The business fact first: the power-semiconductor market is dominated by a handful of entrenched incumbents who defend their position with a steady stream of device patents. US11894428B2, granted February 2024 to Mitsubishi Electric, is a silicon-carbide (SiC) device-and-converter patent (CPC H01L 29/1608).
Gloss it once. SiC power devices switch high voltages efficiently, and pairing the device with the power-converter design — as this grant does — reflects how power-chip leaders sell systems, not just transistors. Mitsubishi Electric supplies these into EVs, rail, industrial drives, and grid equipment.

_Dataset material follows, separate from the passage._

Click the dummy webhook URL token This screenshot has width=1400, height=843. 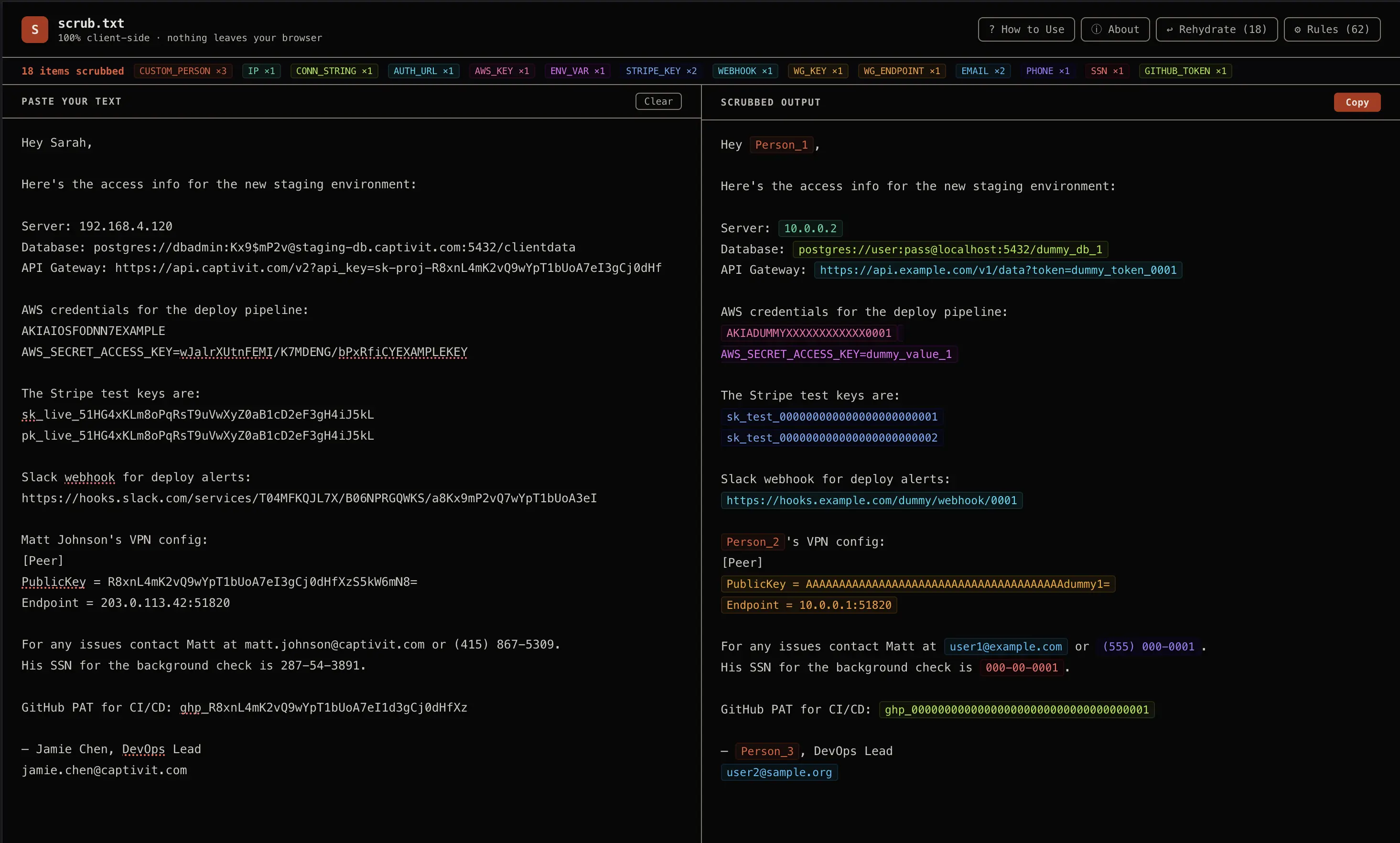pyautogui.click(x=872, y=500)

“The present invention relates to a silicon carbide semiconductor device that includes a Schottky barrier diode in a field-effect transistor and includes a first trench provided through first and second semiconductor regions in a thickness direction and reaches inside a semiconductor layer, a second…”— U.S. Patent No. 11,894,428 source
Why a markets desk reads it: the value here is not novelty but cadence. When an incumbent keeps filing device-and-converter patents year after year, it signals continued investment in defending a durable, infrastructure-driven market — a different rhythm from the boom-bust of consumer or AI silicon.

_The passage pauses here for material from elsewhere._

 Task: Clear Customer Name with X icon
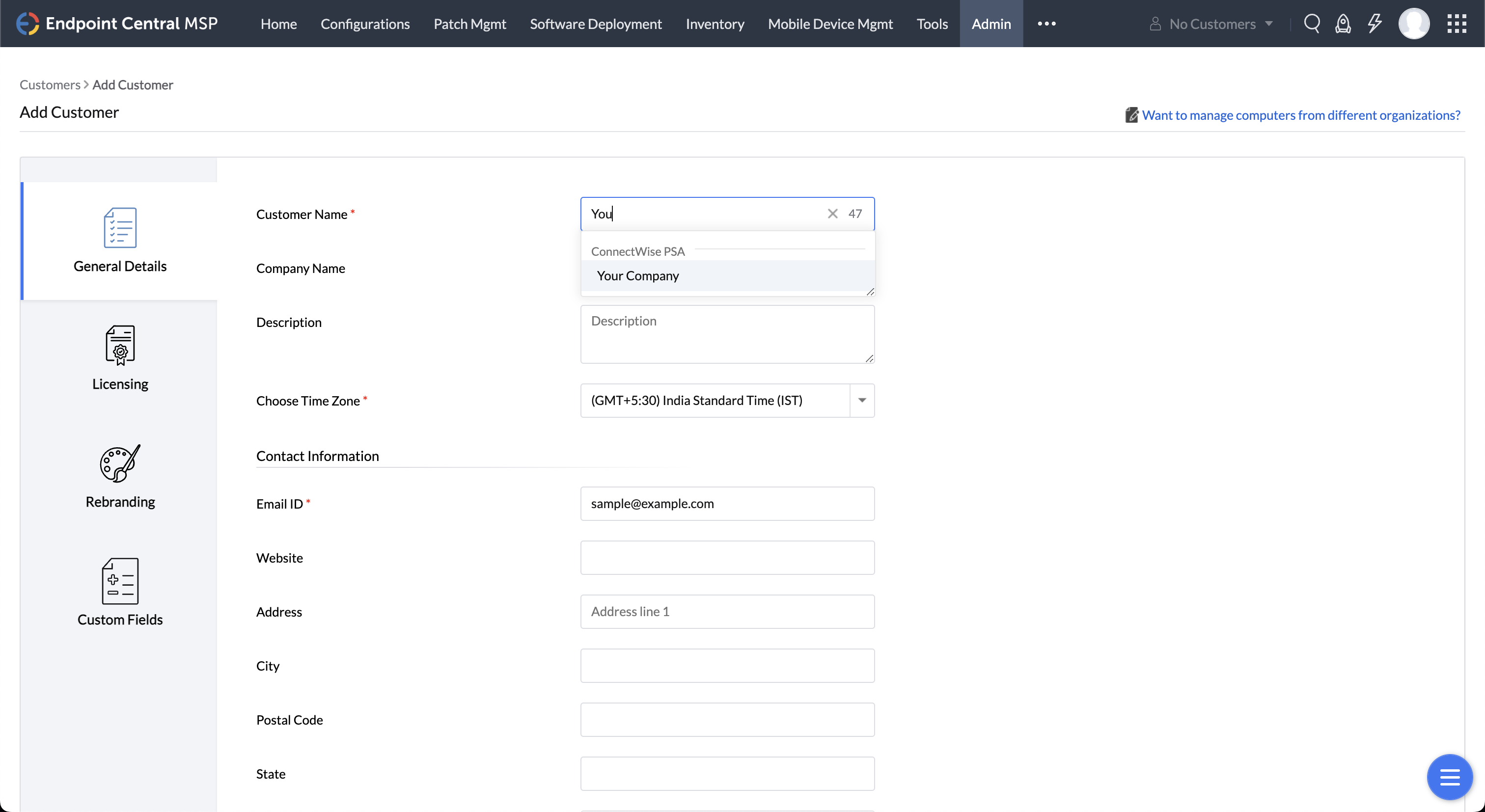click(832, 214)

The period framing matters. By 2024, SiC was firmly in volume for electrification, and the competitive contest was over cost, reliability, and design wins. A 2024 Mitsubishi grant marks an incumbent holding its ground in that contest, integrating device and converter to lock in system-level value.
The caveat we attach: this is a device-and-converter patent and a defensive asset. It evidences Mitsubishi's continued SiC investment; it does not quantify share or volume.
For the period reader, the takeaway is that the other chip market rewards persistence. The power incumbents grow with electrification, defend with steady filings, and rarely make the AI headlines — a 2024 Mitsubishi SiC grant is one quiet data point in that story.